_Direction A_
Reproduce verbatim the lines of the listing from the line containing "The height and" up to and including the line containing "Action: [112, 475]", omitting the pictures.

_Given passage_

______

Books
Samuel Pufendorf

The Present State of Germany

Although The Present State of Germany was first made available in English over three centuries
ago, it has been virtually unavailable in English since
the period of the American Founding.
By 1696, Pufendorf was well known in England as a
staunch defender of the Protestant cause and as one of the renovators of natural law. His writings were familiar
to such luminaries as Locke and figured prominently in James Tyrell’s Patriarcha non Monarcha (1681).
The editor of this volume, Michael J. Seidler,
describes this work of Pufendorf as “an account of German constitutional law detailing the historical
relations between the Emperor and the Estates as well
as an examination of the legitimating foundations of Imperial authority, a general analysis of the nature
and requirements of political sovereignty, and a reconceptualization of the different forms of political
order. … Its central distinction between so-called
regular and irregular states, resting on the question
of the locus of sovereignty, demotes the traditional
political categories into mere administrative
possibilities and thereby creates a more general
problematic of freedom and authority with which we are still wrestling today. That is, it raises, at a very early
stage in the contractarian tradition which we have
inherited, the basic question of how effective political
unity is compatible with competing values of diversity
and individual liberty.”

______

_Direction B_
Transcribe the passage on The Present State of Germany word for word from "By 1696, Pufendorf was well" up to and including "Patriarcha non Monarcha (1681).".

_Supplied entries_
______

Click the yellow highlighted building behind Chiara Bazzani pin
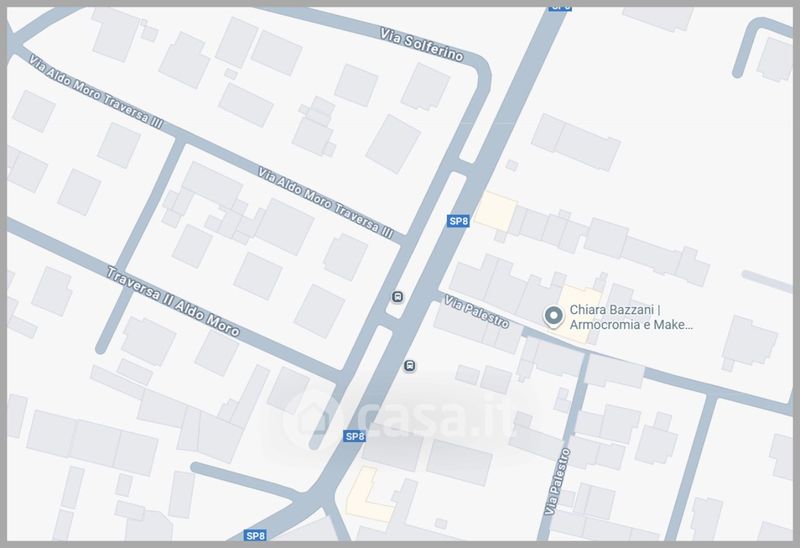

______

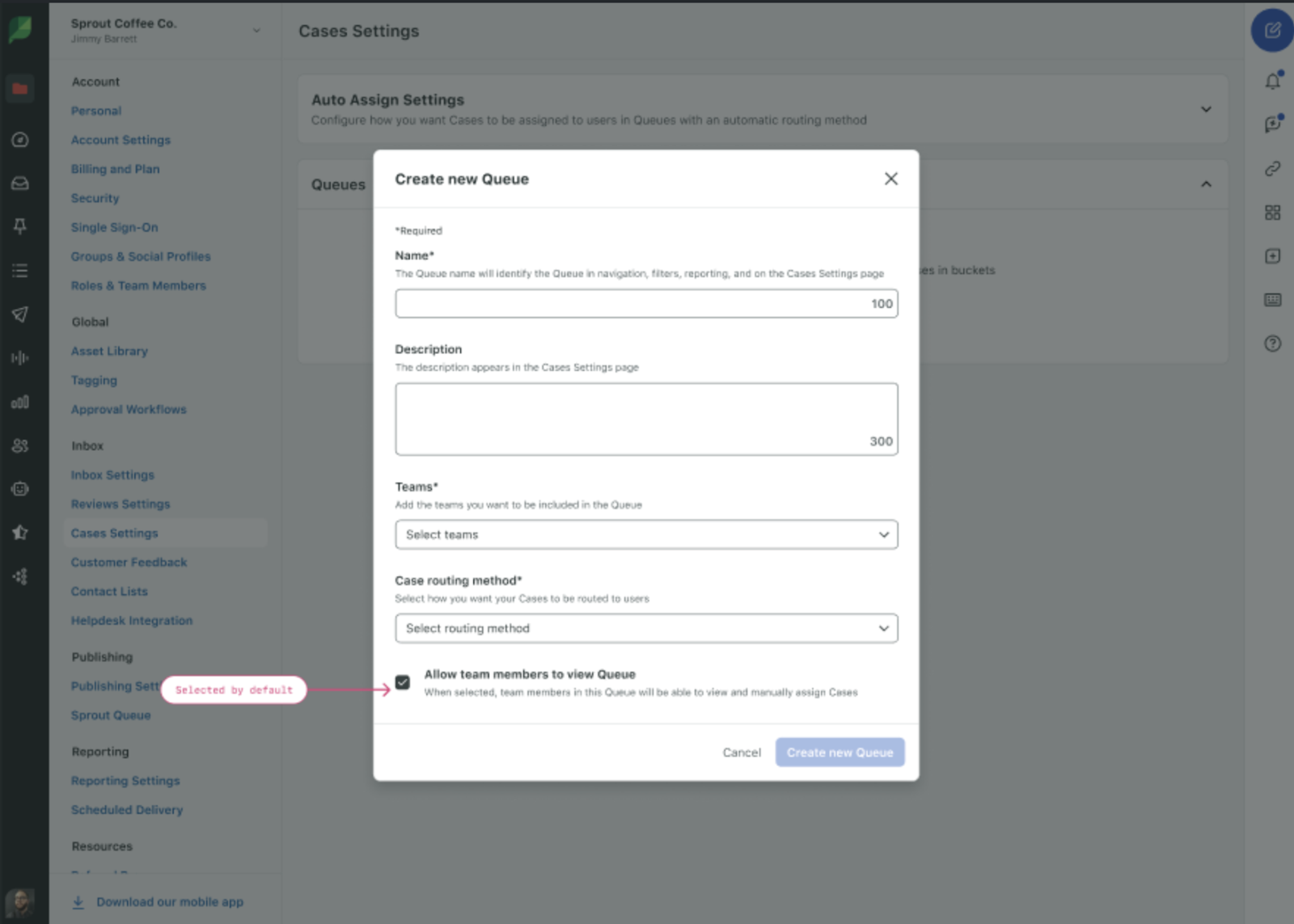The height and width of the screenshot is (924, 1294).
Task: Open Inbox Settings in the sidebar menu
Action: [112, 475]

______

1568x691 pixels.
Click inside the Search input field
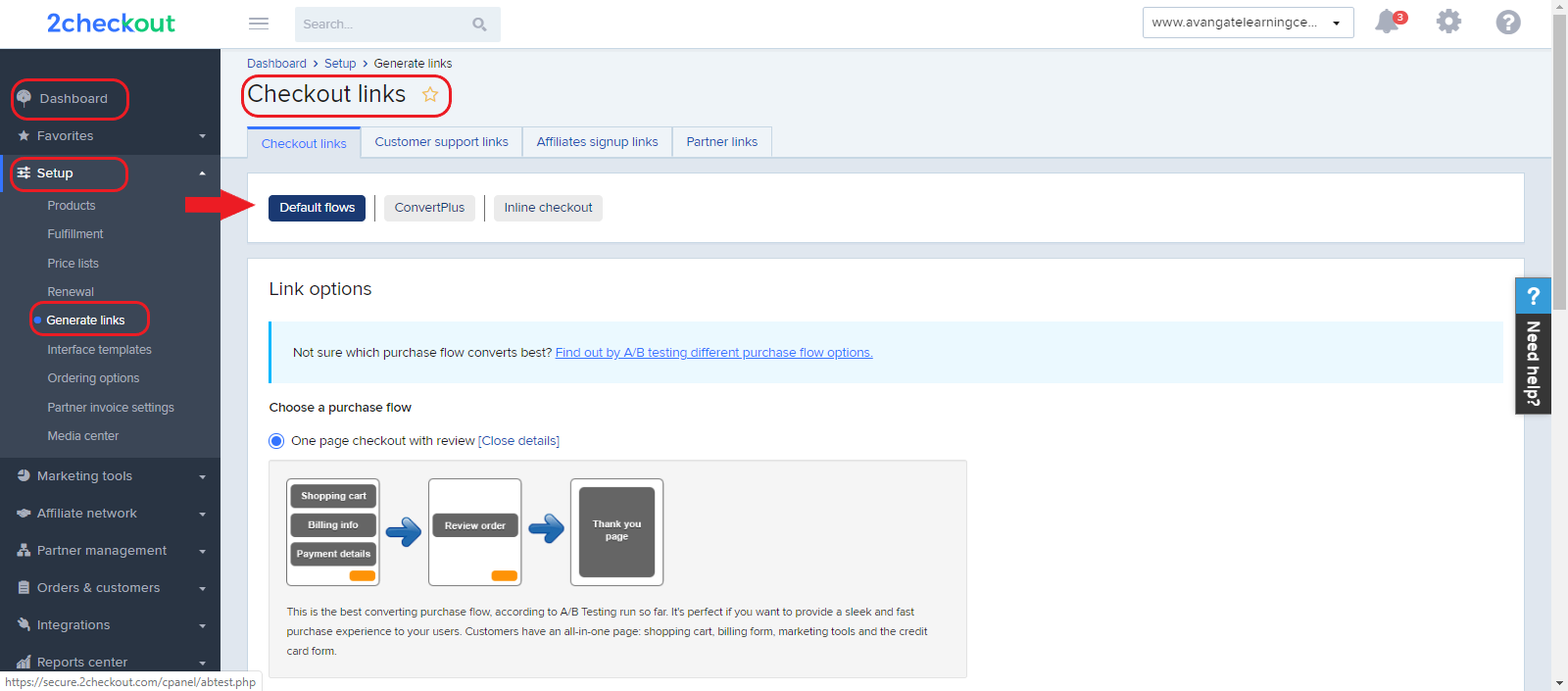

______

_Result A_
The height and width of the screenshot is (924, 1294).
Task: Open Inbox Settings in the sidebar menu
Action: [112, 475]

_Result B_
By 1696, Pufendorf was well known in England as a
staunch defender of the Protestant cause and as one of the renovators of natural law. His writings were familiar
to such luminaries as Locke and figured prominently in James Tyrell’s Patriarcha non Monarcha (1681).